TASK TO COMPLETE:
Please return all of the entries below exactly as they are written.

MATERIAL PROVIDED:

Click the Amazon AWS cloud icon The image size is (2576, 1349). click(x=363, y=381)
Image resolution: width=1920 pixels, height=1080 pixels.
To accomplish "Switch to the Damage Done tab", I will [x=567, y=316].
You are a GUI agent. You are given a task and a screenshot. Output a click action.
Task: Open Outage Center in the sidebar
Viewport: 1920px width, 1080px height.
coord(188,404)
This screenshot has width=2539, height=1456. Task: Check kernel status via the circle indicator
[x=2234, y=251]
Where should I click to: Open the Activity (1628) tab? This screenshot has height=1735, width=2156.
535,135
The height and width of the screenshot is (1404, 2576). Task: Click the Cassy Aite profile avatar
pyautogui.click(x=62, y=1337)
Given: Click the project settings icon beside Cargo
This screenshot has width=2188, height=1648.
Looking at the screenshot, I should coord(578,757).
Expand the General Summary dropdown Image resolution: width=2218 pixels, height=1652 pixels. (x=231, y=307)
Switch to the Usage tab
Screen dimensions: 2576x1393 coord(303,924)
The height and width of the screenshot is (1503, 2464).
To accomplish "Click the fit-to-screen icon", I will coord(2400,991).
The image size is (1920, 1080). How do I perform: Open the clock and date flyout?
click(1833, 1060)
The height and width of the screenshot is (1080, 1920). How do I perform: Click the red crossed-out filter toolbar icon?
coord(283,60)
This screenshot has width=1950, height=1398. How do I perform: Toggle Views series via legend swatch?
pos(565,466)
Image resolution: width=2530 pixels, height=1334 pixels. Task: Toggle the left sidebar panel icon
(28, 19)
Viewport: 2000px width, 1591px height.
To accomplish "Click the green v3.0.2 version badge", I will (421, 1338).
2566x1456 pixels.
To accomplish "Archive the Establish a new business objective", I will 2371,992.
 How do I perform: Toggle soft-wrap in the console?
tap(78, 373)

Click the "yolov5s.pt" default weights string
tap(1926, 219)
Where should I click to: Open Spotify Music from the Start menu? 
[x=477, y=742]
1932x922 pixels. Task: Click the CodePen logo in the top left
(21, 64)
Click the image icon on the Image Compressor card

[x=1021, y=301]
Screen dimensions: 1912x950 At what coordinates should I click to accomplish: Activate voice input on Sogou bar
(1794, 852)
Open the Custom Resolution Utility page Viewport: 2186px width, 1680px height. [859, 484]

ANSWER BELOW:
Click the Amazon AWS cloud icon The image size is (2576, 1349). click(x=363, y=381)
Image resolution: width=1920 pixels, height=1080 pixels.
To accomplish "Switch to the Damage Done tab", I will [x=567, y=316].
You are a GUI agent. You are given a task and a screenshot. Output a click action.
Task: Open Outage Center in the sidebar
Viewport: 1920px width, 1080px height.
coord(188,404)
This screenshot has width=2539, height=1456. Task: Check kernel status via the circle indicator
[x=2234, y=251]
Where should I click to: Open the Activity (1628) tab? This screenshot has height=1735, width=2156.
535,135
The height and width of the screenshot is (1404, 2576). Task: Click the Cassy Aite profile avatar
pyautogui.click(x=62, y=1337)
Given: Click the project settings icon beside Cargo
This screenshot has width=2188, height=1648.
Looking at the screenshot, I should coord(578,757).
Expand the General Summary dropdown Image resolution: width=2218 pixels, height=1652 pixels. (x=231, y=307)
Switch to the Usage tab
Screen dimensions: 2576x1393 coord(303,924)
The height and width of the screenshot is (1503, 2464).
To accomplish "Click the fit-to-screen icon", I will coord(2400,991).
The image size is (1920, 1080). How do I perform: Open the clock and date flyout?
click(1833, 1060)
The height and width of the screenshot is (1080, 1920). How do I perform: Click the red crossed-out filter toolbar icon?
coord(283,60)
This screenshot has width=1950, height=1398. How do I perform: Toggle Views series via legend swatch?
pos(565,466)
Image resolution: width=2530 pixels, height=1334 pixels. Task: Toggle the left sidebar panel icon
(28, 19)
Viewport: 2000px width, 1591px height.
To accomplish "Click the green v3.0.2 version badge", I will (421, 1338).
2566x1456 pixels.
To accomplish "Archive the Establish a new business objective", I will 2371,992.
 How do I perform: Toggle soft-wrap in the console?
tap(78, 373)

Click the "yolov5s.pt" default weights string
tap(1926, 219)
Where should I click to: Open Spotify Music from the Start menu? 
[x=477, y=742]
1932x922 pixels. Task: Click the CodePen logo in the top left
(21, 64)
Click the image icon on the Image Compressor card

[x=1021, y=301]
Screen dimensions: 1912x950 At what coordinates should I click to accomplish: Activate voice input on Sogou bar
(1794, 852)
Open the Custom Resolution Utility page Viewport: 2186px width, 1680px height. [859, 484]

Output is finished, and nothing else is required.